DIRECTIONS FOR THIS TASK:
Would you retype every entry that follows without altering a word?

----- MATERIAL SHOWN

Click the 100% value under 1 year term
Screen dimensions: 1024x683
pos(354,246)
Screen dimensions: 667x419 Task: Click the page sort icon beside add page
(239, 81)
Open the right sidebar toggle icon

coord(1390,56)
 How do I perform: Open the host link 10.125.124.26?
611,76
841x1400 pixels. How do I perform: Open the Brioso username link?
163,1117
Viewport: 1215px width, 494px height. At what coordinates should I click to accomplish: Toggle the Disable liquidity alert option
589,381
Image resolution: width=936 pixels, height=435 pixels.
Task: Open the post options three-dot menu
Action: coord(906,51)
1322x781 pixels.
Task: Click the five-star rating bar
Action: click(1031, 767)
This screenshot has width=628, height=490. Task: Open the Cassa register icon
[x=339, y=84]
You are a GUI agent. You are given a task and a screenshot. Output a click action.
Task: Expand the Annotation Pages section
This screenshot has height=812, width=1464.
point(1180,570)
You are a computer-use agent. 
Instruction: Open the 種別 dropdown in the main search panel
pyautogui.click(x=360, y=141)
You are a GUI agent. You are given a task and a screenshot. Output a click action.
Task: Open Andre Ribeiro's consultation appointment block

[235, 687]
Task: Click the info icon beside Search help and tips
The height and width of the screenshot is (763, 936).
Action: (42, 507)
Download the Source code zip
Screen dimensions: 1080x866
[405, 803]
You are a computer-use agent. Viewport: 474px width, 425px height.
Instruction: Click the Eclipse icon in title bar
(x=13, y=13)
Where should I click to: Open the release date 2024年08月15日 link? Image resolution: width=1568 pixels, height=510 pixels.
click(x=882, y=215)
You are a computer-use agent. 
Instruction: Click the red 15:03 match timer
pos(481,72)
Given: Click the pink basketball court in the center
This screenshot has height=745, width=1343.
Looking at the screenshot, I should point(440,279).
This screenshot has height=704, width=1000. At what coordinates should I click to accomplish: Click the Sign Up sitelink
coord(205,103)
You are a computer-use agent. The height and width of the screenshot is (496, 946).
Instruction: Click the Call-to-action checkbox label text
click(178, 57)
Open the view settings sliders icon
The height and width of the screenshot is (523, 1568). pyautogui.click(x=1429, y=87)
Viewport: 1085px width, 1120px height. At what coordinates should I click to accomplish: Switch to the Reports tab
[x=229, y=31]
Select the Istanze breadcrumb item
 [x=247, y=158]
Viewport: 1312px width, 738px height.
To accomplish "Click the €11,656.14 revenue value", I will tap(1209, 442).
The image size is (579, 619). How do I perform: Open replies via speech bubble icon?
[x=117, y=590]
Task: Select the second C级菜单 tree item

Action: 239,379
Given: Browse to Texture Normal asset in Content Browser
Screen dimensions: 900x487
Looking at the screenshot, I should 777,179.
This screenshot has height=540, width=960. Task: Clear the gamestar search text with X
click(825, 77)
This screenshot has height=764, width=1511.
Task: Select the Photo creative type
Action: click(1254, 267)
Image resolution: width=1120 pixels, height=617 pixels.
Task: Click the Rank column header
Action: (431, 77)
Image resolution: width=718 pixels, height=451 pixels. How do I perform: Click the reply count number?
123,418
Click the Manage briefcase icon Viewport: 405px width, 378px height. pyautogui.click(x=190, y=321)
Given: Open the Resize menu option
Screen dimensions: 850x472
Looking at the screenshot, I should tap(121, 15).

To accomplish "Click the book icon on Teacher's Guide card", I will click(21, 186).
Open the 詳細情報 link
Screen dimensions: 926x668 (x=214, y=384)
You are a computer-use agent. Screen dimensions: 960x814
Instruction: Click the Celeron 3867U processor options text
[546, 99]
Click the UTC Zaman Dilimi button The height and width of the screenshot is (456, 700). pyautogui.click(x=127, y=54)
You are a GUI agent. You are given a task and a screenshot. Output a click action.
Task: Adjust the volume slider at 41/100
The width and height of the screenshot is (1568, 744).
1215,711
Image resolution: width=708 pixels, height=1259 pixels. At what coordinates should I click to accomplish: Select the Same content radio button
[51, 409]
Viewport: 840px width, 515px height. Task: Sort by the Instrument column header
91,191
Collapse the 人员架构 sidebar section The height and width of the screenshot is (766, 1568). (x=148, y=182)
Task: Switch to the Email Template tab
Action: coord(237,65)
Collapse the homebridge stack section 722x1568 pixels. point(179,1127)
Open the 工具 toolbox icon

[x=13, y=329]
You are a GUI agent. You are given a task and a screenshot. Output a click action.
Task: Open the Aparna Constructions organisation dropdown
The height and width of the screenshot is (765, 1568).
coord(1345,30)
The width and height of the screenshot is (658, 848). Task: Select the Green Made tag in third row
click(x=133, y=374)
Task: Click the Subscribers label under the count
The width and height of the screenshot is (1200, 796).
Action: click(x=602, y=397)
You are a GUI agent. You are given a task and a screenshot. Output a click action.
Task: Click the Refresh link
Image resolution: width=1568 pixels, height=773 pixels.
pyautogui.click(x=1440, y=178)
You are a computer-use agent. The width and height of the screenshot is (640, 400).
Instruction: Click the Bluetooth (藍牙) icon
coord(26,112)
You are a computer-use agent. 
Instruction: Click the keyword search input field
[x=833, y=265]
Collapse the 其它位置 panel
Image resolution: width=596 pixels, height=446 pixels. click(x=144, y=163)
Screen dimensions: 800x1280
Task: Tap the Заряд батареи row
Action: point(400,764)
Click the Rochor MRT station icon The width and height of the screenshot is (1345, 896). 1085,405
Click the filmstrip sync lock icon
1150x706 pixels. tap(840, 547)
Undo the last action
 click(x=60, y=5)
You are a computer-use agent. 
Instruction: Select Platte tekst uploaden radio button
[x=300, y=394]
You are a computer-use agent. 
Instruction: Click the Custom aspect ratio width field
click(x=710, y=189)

----------

PROBLEM SOLUTION:
Click the 100% value under 1 year term
Screen dimensions: 1024x683
pos(354,246)
Screen dimensions: 667x419 Task: Click the page sort icon beside add page
(239, 81)
Open the right sidebar toggle icon

coord(1390,56)
 How do I perform: Open the host link 10.125.124.26?
611,76
841x1400 pixels. How do I perform: Open the Brioso username link?
163,1117
Viewport: 1215px width, 494px height. At what coordinates should I click to accomplish: Toggle the Disable liquidity alert option
589,381
Image resolution: width=936 pixels, height=435 pixels.
Task: Open the post options three-dot menu
Action: coord(906,51)
1322x781 pixels.
Task: Click the five-star rating bar
Action: click(1031, 767)
This screenshot has width=628, height=490. Task: Open the Cassa register icon
[x=339, y=84]
You are a GUI agent. You are given a task and a screenshot. Output a click action.
Task: Expand the Annotation Pages section
This screenshot has height=812, width=1464.
point(1180,570)
You are a computer-use agent. 
Instruction: Open the 種別 dropdown in the main search panel
pyautogui.click(x=360, y=141)
You are a GUI agent. You are given a task and a screenshot. Output a click action.
Task: Open Andre Ribeiro's consultation appointment block

[235, 687]
Task: Click the info icon beside Search help and tips
The height and width of the screenshot is (763, 936).
Action: (42, 507)
Download the Source code zip
Screen dimensions: 1080x866
[405, 803]
You are a computer-use agent. Viewport: 474px width, 425px height.
Instruction: Click the Eclipse icon in title bar
(x=13, y=13)
Where should I click to: Open the release date 2024年08月15日 link? Image resolution: width=1568 pixels, height=510 pixels.
click(x=882, y=215)
You are a computer-use agent. 
Instruction: Click the red 15:03 match timer
pos(481,72)
Given: Click the pink basketball court in the center
This screenshot has height=745, width=1343.
Looking at the screenshot, I should point(440,279).
This screenshot has height=704, width=1000. At what coordinates should I click to accomplish: Click the Sign Up sitelink
coord(205,103)
You are a computer-use agent. The height and width of the screenshot is (496, 946).
Instruction: Click the Call-to-action checkbox label text
click(178, 57)
Open the view settings sliders icon
The height and width of the screenshot is (523, 1568). pyautogui.click(x=1429, y=87)
Viewport: 1085px width, 1120px height. At what coordinates should I click to accomplish: Switch to the Reports tab
[x=229, y=31]
Select the Istanze breadcrumb item
 [x=247, y=158]
Viewport: 1312px width, 738px height.
To accomplish "Click the €11,656.14 revenue value", I will tap(1209, 442).
The image size is (579, 619). How do I perform: Open replies via speech bubble icon?
[x=117, y=590]
Task: Select the second C级菜单 tree item

Action: 239,379
Given: Browse to Texture Normal asset in Content Browser
Screen dimensions: 900x487
Looking at the screenshot, I should 777,179.
This screenshot has height=540, width=960. Task: Clear the gamestar search text with X
click(825, 77)
This screenshot has height=764, width=1511.
Task: Select the Photo creative type
Action: click(1254, 267)
Image resolution: width=1120 pixels, height=617 pixels.
Task: Click the Rank column header
Action: (431, 77)
Image resolution: width=718 pixels, height=451 pixels. How do I perform: Click the reply count number?
123,418
Click the Manage briefcase icon Viewport: 405px width, 378px height. pyautogui.click(x=190, y=321)
Given: Open the Resize menu option
Screen dimensions: 850x472
Looking at the screenshot, I should tap(121, 15).

To accomplish "Click the book icon on Teacher's Guide card", I will click(21, 186).
Open the 詳細情報 link
Screen dimensions: 926x668 (x=214, y=384)
You are a computer-use agent. Screen dimensions: 960x814
Instruction: Click the Celeron 3867U processor options text
[546, 99]
Click the UTC Zaman Dilimi button The height and width of the screenshot is (456, 700). pyautogui.click(x=127, y=54)
You are a GUI agent. You are given a task and a screenshot. Output a click action.
Task: Adjust the volume slider at 41/100
The width and height of the screenshot is (1568, 744).
1215,711
Image resolution: width=708 pixels, height=1259 pixels. At what coordinates should I click to accomplish: Select the Same content radio button
[51, 409]
Viewport: 840px width, 515px height. Task: Sort by the Instrument column header
91,191
Collapse the 人员架构 sidebar section The height and width of the screenshot is (766, 1568). (x=148, y=182)
Task: Switch to the Email Template tab
Action: coord(237,65)
Collapse the homebridge stack section 722x1568 pixels. point(179,1127)
Open the 工具 toolbox icon

[x=13, y=329]
You are a GUI agent. You are given a task and a screenshot. Output a click action.
Task: Open the Aparna Constructions organisation dropdown
The height and width of the screenshot is (765, 1568).
coord(1345,30)
The width and height of the screenshot is (658, 848). Task: Select the Green Made tag in third row
click(x=133, y=374)
Task: Click the Subscribers label under the count
The width and height of the screenshot is (1200, 796).
Action: click(x=602, y=397)
You are a GUI agent. You are given a task and a screenshot. Output a click action.
Task: Click the Refresh link
Image resolution: width=1568 pixels, height=773 pixels.
pyautogui.click(x=1440, y=178)
You are a computer-use agent. The width and height of the screenshot is (640, 400).
Instruction: Click the Bluetooth (藍牙) icon
coord(26,112)
You are a computer-use agent. 
Instruction: Click the keyword search input field
[x=833, y=265]
Collapse the 其它位置 panel
Image resolution: width=596 pixels, height=446 pixels. click(x=144, y=163)
Screen dimensions: 800x1280
Task: Tap the Заряд батареи row
Action: point(400,764)
Click the Rochor MRT station icon The width and height of the screenshot is (1345, 896). 1085,405
Click the filmstrip sync lock icon
1150x706 pixels. tap(840, 547)
Undo the last action
 click(x=60, y=5)
You are a computer-use agent. 
Instruction: Select Platte tekst uploaden radio button
[x=300, y=394]
You are a computer-use agent. 
Instruction: Click the Custom aspect ratio width field
click(x=710, y=189)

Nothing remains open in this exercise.